Let's write up a little program (time_calc0.py) that will do a speed comparison test between a scalar multiplication on the CPU and then the same operation on the GPU. We will then use NumPy's allclose function to compare the two output values. We will generate an array of 50 million random 32-bit floating point values (this will amount to roughly 48 megabytes of data, so this should be entirely feasible with several gigabytes of memory on any somewhat modern host and GPU device), and then we will time how long it takes to scalar multiply the array by two on both devices. Finally, we will compare the output values to ensure that they are equal. Here's how it's done:

import numpy as np
import pycuda.autoinit
from pycuda import gpuarray
from time import time
host_data = np.float32( np.random.random(50000000) )

t1 = time()
host_data_2x =  host_data * np.float32(2)
t2 = time()

print 'total time to compute on CPU: %f' % (t2 - t1)
device_data = gpuarray.to_gpu(host_data)

t1 = time()
device_data_2x =  device_data * np.float32( 2 )
t2 = time()

from_device = device_data_2x.get()
print 'total time to compute on GPU: %f' % (t2 - t1)

print 'Is the host computation the same as the GPU computation? : {}'.format(np.allclose(from_device, host_data_2x) )

(You can find the time_calc0.py file on the repository provided to you earlier.)

Now, let's load up IPython and run this a few times to get an idea of the general speed of these, and see if there is any variance. (Here, this is being run on a 2017-era Microsoft Surface Book 2 with a Kaby Lake i7 processor and a GTX 1050 GPU.):

We first notice that the CPU computation time is about the same for each computation (roughly 0.08 seconds). Yet, we notice that the GPU computation time is far slower than the CPU computation the first time we run this (1.09 seconds), and it becomes much faster in the subsequent run, which remains roughly constant in every following run (in the range of 7 or 9 milliseconds). If you exit IPython, and then run the program again, the same thing will occur. What is the reason for this phenomenon? Well, let's do some investigative work using IPython's built-in prun profiler. (This works similarly to the cProfiler module that was featured in Chapter 1, Why GPU Programming?.)
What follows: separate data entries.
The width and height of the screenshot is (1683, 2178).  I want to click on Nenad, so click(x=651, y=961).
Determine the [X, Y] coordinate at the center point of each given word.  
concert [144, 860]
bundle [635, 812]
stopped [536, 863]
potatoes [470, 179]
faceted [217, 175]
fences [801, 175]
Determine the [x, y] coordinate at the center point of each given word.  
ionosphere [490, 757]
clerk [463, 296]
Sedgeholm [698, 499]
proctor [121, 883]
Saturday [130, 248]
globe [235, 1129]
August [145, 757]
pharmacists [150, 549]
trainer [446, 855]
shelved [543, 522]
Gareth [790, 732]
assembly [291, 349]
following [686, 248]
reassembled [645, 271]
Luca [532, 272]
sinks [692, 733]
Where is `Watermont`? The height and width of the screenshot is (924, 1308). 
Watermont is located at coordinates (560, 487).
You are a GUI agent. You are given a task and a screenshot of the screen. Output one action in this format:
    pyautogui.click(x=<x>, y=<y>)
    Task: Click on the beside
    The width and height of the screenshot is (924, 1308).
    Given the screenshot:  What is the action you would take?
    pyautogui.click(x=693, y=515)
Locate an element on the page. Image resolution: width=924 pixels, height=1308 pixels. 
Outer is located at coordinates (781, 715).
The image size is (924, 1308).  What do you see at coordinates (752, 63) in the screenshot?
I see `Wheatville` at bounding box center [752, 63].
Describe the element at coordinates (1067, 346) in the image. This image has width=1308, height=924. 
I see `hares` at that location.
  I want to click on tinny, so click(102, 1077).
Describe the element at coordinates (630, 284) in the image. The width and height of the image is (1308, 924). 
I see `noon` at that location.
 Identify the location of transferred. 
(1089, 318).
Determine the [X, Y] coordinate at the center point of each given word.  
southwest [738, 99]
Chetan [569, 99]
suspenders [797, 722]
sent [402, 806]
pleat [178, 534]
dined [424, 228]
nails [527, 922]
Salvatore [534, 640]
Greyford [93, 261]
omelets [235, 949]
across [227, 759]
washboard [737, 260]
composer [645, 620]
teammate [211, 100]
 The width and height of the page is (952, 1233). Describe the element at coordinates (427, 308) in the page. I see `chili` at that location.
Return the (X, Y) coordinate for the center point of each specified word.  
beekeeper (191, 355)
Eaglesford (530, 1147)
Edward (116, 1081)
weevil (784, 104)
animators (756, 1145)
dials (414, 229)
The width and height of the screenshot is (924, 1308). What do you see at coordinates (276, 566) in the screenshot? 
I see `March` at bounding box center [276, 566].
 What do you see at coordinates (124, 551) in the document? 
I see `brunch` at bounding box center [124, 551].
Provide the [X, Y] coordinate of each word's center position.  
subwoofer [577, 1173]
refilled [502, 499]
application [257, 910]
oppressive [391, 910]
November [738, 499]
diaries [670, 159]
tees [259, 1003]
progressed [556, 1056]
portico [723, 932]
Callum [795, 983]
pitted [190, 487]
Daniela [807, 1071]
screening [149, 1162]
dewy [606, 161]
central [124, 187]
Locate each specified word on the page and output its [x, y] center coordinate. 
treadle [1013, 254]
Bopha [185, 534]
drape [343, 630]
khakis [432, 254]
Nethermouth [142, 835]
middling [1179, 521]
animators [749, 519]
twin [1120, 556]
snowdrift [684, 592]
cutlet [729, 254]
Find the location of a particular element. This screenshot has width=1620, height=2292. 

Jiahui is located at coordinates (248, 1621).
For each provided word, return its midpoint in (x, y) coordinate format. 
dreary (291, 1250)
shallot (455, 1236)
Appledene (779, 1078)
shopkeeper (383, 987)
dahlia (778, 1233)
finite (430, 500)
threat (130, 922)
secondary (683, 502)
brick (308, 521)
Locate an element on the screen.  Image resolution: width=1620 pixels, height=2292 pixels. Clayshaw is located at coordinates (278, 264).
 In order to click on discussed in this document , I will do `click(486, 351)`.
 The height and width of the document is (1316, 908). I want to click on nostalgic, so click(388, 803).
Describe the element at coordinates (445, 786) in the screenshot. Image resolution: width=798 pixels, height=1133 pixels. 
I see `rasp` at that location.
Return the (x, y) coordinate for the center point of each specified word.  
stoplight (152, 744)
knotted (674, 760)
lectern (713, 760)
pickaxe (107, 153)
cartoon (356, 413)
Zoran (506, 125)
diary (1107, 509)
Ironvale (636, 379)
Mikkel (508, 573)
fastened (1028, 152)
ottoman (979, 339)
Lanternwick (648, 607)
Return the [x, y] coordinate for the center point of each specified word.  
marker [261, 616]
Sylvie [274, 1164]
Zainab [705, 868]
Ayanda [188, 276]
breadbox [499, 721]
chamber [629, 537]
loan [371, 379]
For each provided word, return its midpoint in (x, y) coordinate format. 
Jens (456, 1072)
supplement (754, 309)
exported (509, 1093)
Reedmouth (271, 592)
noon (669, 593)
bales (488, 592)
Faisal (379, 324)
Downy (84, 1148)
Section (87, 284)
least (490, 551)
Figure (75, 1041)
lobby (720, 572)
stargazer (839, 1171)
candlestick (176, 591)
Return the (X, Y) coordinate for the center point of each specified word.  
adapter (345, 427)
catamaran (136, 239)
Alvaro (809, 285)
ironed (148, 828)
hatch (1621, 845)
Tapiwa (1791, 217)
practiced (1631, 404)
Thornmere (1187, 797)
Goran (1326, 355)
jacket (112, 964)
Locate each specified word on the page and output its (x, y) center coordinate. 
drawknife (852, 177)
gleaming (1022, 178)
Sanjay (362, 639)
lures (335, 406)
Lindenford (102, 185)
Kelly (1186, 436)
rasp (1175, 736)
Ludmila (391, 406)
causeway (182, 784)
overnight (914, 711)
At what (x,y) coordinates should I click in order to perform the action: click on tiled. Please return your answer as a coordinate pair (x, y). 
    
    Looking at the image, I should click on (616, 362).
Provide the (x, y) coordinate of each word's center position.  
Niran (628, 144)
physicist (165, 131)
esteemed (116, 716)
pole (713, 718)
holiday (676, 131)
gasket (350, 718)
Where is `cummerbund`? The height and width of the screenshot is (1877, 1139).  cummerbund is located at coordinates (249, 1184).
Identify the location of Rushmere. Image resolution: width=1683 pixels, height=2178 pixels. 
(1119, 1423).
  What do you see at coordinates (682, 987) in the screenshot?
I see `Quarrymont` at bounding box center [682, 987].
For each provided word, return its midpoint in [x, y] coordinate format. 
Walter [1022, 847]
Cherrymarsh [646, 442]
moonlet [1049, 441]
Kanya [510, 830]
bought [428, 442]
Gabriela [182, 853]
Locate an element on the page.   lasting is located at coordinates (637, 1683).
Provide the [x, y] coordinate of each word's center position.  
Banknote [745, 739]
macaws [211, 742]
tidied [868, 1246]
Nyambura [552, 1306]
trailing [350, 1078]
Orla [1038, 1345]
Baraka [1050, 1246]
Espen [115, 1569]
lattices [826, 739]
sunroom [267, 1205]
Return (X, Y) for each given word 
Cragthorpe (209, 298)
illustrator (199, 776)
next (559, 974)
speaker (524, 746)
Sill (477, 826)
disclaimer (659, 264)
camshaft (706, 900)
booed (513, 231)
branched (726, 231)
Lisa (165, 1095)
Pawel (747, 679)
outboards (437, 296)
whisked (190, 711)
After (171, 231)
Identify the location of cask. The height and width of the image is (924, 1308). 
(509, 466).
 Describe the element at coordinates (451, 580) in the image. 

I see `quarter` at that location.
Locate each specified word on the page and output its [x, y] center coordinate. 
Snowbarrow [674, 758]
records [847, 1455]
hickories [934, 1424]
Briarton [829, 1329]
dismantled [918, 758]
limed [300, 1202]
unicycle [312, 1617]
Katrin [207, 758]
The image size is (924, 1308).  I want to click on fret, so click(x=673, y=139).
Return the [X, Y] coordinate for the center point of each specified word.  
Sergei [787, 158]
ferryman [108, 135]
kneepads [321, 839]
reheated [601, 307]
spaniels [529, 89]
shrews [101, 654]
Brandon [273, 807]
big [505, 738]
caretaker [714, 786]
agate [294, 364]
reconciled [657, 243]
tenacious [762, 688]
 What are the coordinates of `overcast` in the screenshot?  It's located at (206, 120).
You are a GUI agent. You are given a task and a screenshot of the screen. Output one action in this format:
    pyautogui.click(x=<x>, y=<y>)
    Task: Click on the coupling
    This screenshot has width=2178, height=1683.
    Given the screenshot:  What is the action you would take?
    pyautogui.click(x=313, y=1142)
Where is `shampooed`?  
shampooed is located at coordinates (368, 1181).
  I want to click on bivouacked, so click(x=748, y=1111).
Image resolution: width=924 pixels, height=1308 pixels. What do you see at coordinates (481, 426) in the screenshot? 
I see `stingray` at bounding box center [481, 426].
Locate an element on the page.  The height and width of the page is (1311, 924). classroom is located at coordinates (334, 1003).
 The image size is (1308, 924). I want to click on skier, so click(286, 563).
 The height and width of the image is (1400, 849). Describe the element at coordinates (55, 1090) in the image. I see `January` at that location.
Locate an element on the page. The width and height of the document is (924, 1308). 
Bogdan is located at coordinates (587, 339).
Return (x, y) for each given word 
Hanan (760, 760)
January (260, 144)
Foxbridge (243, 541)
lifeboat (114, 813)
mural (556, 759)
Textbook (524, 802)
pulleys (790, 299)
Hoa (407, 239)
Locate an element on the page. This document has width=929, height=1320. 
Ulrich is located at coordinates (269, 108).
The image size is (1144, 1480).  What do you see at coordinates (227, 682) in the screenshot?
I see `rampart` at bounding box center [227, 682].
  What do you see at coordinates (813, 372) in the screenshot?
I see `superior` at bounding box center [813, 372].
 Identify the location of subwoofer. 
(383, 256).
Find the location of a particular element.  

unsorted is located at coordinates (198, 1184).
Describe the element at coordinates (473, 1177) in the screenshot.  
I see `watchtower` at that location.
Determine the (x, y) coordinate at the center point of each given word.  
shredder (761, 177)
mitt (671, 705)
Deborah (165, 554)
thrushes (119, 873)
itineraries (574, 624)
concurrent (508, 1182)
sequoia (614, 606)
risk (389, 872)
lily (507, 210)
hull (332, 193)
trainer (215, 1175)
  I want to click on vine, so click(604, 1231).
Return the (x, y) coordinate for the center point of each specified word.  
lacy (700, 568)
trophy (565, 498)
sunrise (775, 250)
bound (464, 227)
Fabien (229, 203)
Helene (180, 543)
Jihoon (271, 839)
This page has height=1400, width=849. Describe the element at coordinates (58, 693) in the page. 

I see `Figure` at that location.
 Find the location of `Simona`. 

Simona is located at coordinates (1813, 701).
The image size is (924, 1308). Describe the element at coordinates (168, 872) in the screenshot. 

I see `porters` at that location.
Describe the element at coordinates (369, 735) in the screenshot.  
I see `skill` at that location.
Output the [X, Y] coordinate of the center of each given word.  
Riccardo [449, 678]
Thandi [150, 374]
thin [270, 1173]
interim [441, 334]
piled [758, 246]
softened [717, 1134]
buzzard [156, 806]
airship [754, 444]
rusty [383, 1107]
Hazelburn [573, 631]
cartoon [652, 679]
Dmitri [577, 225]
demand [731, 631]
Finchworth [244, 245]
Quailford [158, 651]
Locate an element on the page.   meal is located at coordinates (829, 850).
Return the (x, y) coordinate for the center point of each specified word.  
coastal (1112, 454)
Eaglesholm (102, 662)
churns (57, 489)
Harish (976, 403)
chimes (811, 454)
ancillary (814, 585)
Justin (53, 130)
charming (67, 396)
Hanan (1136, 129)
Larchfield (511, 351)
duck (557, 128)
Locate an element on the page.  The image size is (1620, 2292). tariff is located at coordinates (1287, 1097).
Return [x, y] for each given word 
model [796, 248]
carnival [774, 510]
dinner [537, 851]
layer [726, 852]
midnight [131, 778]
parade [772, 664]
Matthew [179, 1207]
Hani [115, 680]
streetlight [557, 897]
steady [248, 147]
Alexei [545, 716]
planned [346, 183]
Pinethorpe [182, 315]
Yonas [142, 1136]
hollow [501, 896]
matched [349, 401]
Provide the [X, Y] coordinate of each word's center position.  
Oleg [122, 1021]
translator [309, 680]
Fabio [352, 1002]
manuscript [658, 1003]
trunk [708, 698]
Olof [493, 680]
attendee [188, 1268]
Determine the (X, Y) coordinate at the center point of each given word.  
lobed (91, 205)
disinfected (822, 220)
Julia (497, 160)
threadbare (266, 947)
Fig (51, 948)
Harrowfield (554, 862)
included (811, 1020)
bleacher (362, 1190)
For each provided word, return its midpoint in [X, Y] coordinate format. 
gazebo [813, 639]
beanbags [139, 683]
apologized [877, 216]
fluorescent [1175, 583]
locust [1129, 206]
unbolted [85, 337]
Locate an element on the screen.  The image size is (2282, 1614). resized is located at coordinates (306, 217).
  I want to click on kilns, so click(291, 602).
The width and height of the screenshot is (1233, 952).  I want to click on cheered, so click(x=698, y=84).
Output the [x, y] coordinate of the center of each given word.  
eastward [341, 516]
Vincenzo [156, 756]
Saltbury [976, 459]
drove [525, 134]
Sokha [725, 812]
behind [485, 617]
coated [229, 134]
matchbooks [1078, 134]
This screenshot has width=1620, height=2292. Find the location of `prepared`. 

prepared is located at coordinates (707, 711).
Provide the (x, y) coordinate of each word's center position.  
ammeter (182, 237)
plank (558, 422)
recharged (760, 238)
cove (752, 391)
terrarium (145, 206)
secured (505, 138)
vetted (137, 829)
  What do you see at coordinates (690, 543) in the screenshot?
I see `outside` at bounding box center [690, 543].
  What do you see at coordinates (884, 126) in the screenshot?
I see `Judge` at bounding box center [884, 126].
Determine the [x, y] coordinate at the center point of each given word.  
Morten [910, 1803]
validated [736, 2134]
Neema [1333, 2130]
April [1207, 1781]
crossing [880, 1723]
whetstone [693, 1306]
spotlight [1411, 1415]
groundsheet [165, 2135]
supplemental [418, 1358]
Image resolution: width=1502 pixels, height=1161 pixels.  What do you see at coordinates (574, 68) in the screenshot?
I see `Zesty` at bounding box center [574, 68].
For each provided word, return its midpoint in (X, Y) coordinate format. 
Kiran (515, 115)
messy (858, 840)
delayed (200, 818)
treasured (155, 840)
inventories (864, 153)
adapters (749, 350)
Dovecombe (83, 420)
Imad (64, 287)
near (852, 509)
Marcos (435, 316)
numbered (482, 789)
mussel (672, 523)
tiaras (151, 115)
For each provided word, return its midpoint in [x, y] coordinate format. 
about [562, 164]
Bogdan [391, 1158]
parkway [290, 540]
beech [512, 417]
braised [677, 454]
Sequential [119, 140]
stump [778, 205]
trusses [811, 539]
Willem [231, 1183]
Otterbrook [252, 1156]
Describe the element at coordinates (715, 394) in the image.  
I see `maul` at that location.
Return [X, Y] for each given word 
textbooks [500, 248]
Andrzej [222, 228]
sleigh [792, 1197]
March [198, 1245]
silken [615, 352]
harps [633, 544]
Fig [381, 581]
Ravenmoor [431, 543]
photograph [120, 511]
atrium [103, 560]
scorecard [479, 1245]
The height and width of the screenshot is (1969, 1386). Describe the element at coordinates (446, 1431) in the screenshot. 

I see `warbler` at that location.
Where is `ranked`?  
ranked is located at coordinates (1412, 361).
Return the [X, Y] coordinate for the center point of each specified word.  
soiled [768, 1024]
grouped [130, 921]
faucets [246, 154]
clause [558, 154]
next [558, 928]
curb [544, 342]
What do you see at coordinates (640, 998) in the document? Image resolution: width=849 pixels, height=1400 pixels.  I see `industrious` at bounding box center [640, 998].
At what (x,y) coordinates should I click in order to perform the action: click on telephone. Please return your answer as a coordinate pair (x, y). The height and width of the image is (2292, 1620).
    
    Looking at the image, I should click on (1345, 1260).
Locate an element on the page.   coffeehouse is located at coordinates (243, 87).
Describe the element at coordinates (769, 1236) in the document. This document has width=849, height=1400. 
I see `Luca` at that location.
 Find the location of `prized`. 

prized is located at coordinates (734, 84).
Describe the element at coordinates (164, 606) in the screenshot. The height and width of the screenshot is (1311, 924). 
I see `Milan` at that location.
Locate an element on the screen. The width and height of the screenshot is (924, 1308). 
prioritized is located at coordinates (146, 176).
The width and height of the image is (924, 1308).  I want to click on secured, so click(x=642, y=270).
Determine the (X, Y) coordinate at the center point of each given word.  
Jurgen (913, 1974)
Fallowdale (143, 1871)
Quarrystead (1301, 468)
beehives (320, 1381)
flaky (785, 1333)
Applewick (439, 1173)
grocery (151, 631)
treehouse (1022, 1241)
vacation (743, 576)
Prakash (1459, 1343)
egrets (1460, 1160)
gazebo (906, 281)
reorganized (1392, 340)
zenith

First, let's load our program as text within IPython with the following lines, which we can then run with our profiler via Python's exec command:

with open('time_calc0.py','r') as f:
     time_calc_code = f.read()

We now type %prun -s cumulative exec(time_calc_code) into our IPython console (with the leading %) and see what operations are taking the most time:

Now, there are a number of suspicious calls to a Python module file, compiler.py; these take roughly one second total, a little less than the time it takes to do the GPU computation here. Now let's run this again and see if there are any differences:

Notice that this time, there are no calls to compiler.py. Why is this? By the nature of the PyCUDA library, GPU code is often compiled and linked with NVIDIA's nvcc compiler the first time it is run in a given Python session; it is then cached and, if the code is called again, then it doesn't have to be recompiled. This may include even simple operations such as this scalar multiply! (We will see eventually see that this can be ameliorated by using the pre-compiled code in, Chapter 10, Working with Compiled GPU Code, or by using NVIDIA's own linear algebra libraries with the Scikit-CUDA module, which we will see in Chapter 7, Using the CUDA Libraries with Scikit-CUDA).